TASK TO CARRY OUT:
Set every entry down again exactly, omitting none.

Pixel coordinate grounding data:
------------------------------------------------------------

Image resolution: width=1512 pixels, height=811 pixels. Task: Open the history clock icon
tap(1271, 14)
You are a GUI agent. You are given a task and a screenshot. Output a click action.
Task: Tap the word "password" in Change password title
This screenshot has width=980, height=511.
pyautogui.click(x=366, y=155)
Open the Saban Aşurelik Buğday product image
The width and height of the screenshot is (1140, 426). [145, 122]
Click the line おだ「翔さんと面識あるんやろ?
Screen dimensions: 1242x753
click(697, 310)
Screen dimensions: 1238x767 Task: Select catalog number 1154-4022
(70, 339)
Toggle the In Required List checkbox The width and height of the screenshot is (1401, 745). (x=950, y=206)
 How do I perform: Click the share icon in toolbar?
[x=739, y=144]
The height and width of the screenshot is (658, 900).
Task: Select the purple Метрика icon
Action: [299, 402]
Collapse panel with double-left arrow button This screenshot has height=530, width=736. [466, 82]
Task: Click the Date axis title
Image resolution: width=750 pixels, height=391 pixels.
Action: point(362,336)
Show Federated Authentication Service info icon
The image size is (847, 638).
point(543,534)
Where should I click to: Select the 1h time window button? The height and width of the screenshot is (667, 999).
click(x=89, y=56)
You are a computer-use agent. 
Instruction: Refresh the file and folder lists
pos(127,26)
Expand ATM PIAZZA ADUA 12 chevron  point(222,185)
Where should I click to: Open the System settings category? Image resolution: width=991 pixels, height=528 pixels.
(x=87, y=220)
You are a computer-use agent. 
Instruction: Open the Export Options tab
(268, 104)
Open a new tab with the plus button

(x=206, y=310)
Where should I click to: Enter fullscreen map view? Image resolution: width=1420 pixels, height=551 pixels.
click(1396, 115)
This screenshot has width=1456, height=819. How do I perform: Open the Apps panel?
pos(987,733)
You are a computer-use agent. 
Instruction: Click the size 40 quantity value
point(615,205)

------------------------------------------------------------

REPLY:
Image resolution: width=1512 pixels, height=811 pixels. Task: Open the history clock icon
tap(1271, 14)
You are a GUI agent. You are given a task and a screenshot. Output a click action.
Task: Tap the word "password" in Change password title
This screenshot has width=980, height=511.
pyautogui.click(x=366, y=155)
Open the Saban Aşurelik Buğday product image
The width and height of the screenshot is (1140, 426). [145, 122]
Click the line おだ「翔さんと面識あるんやろ?
Screen dimensions: 1242x753
click(697, 310)
Screen dimensions: 1238x767 Task: Select catalog number 1154-4022
(70, 339)
Toggle the In Required List checkbox The width and height of the screenshot is (1401, 745). (x=950, y=206)
 How do I perform: Click the share icon in toolbar?
[x=739, y=144]
The height and width of the screenshot is (658, 900).
Task: Select the purple Метрика icon
Action: [299, 402]
Collapse panel with double-left arrow button This screenshot has height=530, width=736. [466, 82]
Task: Click the Date axis title
Image resolution: width=750 pixels, height=391 pixels.
Action: point(362,336)
Show Federated Authentication Service info icon
The image size is (847, 638).
point(543,534)
Where should I click to: Select the 1h time window button? The height and width of the screenshot is (667, 999).
click(x=89, y=56)
You are a computer-use agent. 
Instruction: Refresh the file and folder lists
pos(127,26)
Expand ATM PIAZZA ADUA 12 chevron  point(222,185)
Where should I click to: Open the System settings category? Image resolution: width=991 pixels, height=528 pixels.
(x=87, y=220)
You are a computer-use agent. 
Instruction: Open the Export Options tab
(268, 104)
Open a new tab with the plus button

(x=206, y=310)
Where should I click to: Enter fullscreen map view? Image resolution: width=1420 pixels, height=551 pixels.
click(1396, 115)
This screenshot has width=1456, height=819. How do I perform: Open the Apps panel?
pos(987,733)
You are a computer-use agent. 
Instruction: Click the size 40 quantity value
point(615,205)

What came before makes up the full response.